[Listing from a data collection]
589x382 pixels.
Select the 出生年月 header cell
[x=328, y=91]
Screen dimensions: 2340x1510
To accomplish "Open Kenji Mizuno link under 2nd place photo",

## Set problem
Recast the lines of the listing, from the line containing "Screen dimensions: 2340x1510" through the end of the listing, inclusive, as a Markdown table with the columns Number and Listing line. Leave out any blank lines.

## Reply
| Number | Listing line |
|---|---|
| 1 | Screen dimensions: 2340x1510 |
| 2 | To accomplish "Open Kenji Mizuno link under 2nd place photo", |